▶ _The problem_
Reproduce the passage on the value of studying Sociology word for word.

======== Passage shown

One of the most frequent questions I get asked as a Sociology student is, ‘why study a Social Science?’ Shouldn’t I be studying something like a hard science, economics or business management if I want to get a “serious job”? Why should employers be interested in a social science degree? I must say, I find these assertions a little disingenuous. Quite aside from the benefits which come with any degree – research and analytical skills, an increased ability to work independently etc – I believe that Sociology is one of the most applicable degrees available.
Boiled down to its simplest elements, the word Sociology means the study of society, which makes it a discipline grounded in an ever-changing social world and one which is always relevant. The close relationship the subject has to everyday life and current affairs makes it an exciting one to study, prompting its students to look at the world around them anew. As well as this, this relationship makes the discipline a very important one, with those working within it tackling such problems as the refugee crisis, urban deprivation and crime.

================
======== Given entries

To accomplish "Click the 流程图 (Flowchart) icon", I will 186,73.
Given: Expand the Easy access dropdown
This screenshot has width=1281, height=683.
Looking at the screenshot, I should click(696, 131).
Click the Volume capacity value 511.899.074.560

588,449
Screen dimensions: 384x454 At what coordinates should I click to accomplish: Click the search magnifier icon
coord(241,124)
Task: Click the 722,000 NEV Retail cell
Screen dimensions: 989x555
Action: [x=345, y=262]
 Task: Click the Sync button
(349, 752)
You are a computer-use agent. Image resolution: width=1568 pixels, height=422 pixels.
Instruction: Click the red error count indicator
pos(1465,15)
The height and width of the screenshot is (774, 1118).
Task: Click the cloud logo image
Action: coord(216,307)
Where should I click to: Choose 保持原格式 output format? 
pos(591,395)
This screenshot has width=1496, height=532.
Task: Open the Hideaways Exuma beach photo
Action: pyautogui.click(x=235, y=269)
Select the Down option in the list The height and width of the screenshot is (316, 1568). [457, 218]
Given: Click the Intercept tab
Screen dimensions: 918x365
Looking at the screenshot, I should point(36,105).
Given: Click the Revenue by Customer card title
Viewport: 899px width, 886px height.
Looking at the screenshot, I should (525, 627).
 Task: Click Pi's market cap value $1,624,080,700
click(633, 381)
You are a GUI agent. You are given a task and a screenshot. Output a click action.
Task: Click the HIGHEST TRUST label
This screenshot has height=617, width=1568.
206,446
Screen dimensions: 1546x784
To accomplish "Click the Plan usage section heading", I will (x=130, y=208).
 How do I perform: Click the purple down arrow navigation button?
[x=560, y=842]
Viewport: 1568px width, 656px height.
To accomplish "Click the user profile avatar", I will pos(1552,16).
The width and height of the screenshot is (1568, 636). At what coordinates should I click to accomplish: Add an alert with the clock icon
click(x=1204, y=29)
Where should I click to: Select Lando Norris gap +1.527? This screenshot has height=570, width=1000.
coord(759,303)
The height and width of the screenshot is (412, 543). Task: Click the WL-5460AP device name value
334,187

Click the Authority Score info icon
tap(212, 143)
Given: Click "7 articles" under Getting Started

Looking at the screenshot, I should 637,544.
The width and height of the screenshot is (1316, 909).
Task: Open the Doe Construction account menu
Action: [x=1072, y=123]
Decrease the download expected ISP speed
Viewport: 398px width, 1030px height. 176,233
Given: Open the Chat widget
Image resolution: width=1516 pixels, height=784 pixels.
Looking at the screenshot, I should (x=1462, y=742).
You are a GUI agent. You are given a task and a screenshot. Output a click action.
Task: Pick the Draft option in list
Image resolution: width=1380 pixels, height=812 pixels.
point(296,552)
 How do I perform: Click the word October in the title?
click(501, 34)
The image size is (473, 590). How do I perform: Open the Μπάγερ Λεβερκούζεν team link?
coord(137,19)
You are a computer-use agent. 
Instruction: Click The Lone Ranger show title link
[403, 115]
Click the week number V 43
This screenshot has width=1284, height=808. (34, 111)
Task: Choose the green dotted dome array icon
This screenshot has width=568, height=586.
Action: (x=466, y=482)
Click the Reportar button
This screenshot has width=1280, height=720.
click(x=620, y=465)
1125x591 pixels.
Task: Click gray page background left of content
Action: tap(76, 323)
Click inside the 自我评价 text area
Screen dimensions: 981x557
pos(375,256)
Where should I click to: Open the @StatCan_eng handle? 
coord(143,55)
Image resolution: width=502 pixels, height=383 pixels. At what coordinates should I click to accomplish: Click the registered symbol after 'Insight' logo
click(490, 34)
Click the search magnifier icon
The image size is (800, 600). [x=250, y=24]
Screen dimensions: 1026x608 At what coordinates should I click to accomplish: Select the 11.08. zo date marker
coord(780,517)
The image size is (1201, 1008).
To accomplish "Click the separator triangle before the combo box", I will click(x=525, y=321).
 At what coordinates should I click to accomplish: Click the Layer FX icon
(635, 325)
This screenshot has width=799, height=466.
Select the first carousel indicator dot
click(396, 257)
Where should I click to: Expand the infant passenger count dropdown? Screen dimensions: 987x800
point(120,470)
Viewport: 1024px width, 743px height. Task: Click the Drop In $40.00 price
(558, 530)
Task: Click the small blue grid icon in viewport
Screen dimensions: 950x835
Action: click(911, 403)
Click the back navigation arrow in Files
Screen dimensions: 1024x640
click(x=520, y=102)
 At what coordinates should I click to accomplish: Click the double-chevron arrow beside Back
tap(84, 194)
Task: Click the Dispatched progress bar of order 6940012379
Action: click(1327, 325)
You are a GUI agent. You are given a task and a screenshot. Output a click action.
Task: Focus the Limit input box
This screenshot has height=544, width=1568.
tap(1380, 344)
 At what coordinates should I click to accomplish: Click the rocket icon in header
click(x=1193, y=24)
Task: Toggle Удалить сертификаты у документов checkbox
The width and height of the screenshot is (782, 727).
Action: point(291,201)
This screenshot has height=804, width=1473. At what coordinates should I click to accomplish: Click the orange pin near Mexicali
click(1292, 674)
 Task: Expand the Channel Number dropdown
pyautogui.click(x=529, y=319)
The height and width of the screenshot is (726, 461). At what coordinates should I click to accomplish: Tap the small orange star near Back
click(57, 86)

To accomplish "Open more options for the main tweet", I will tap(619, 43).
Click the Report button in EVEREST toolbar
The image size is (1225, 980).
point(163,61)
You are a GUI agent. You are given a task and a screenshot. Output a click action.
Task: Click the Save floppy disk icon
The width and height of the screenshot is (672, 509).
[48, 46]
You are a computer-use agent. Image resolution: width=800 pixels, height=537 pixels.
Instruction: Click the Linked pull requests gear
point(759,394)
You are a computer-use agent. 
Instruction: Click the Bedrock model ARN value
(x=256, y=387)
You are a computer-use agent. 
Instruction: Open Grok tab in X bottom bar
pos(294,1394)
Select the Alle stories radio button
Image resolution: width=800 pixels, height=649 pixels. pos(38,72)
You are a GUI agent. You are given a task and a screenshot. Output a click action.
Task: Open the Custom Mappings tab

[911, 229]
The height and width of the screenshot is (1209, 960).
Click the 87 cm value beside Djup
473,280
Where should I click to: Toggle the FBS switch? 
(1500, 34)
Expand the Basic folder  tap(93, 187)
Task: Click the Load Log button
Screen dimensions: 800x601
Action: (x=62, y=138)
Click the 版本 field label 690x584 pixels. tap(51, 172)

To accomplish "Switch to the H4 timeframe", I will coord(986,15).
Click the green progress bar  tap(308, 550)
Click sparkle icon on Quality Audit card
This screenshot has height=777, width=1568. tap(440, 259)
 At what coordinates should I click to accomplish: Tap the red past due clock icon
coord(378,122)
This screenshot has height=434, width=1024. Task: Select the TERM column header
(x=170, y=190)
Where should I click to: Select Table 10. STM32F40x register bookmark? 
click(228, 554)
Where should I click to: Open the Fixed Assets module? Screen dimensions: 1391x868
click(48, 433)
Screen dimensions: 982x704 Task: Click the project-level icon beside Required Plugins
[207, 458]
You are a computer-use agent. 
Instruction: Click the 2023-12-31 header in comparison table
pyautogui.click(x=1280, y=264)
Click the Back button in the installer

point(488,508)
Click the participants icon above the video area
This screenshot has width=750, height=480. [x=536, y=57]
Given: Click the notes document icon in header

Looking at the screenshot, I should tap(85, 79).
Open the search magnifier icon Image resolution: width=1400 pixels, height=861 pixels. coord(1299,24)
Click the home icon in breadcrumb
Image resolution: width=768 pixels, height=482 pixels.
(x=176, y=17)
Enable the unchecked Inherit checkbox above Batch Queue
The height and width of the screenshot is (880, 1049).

================

▶ _Exercise output_
One of the most frequent questions I get asked as a Sociology student is, ‘why study a Social Science?’ Shouldn’t I be studying something like a hard science, economics or business management if I want to get a “serious job”? Why should employers be interested in a social science degree? I must say, I find these assertions a little disingenuous. Quite aside from the benefits which come with any degree – research and analytical skills, an increased ability to work independently etc – I believe that Sociology is one of the most applicable degrees available.
Boiled down to its simplest elements, the word Sociology means the study of society, which makes it a discipline grounded in an ever-changing social world and one which is always relevant. The close relationship the subject has to everyday life and current affairs makes it an exciting one to study, prompting its students to look at the world around them anew. As well as this, this relationship makes the discipline a very important one, with those working within it tackling such problems as the refugee crisis, urban deprivation and crime.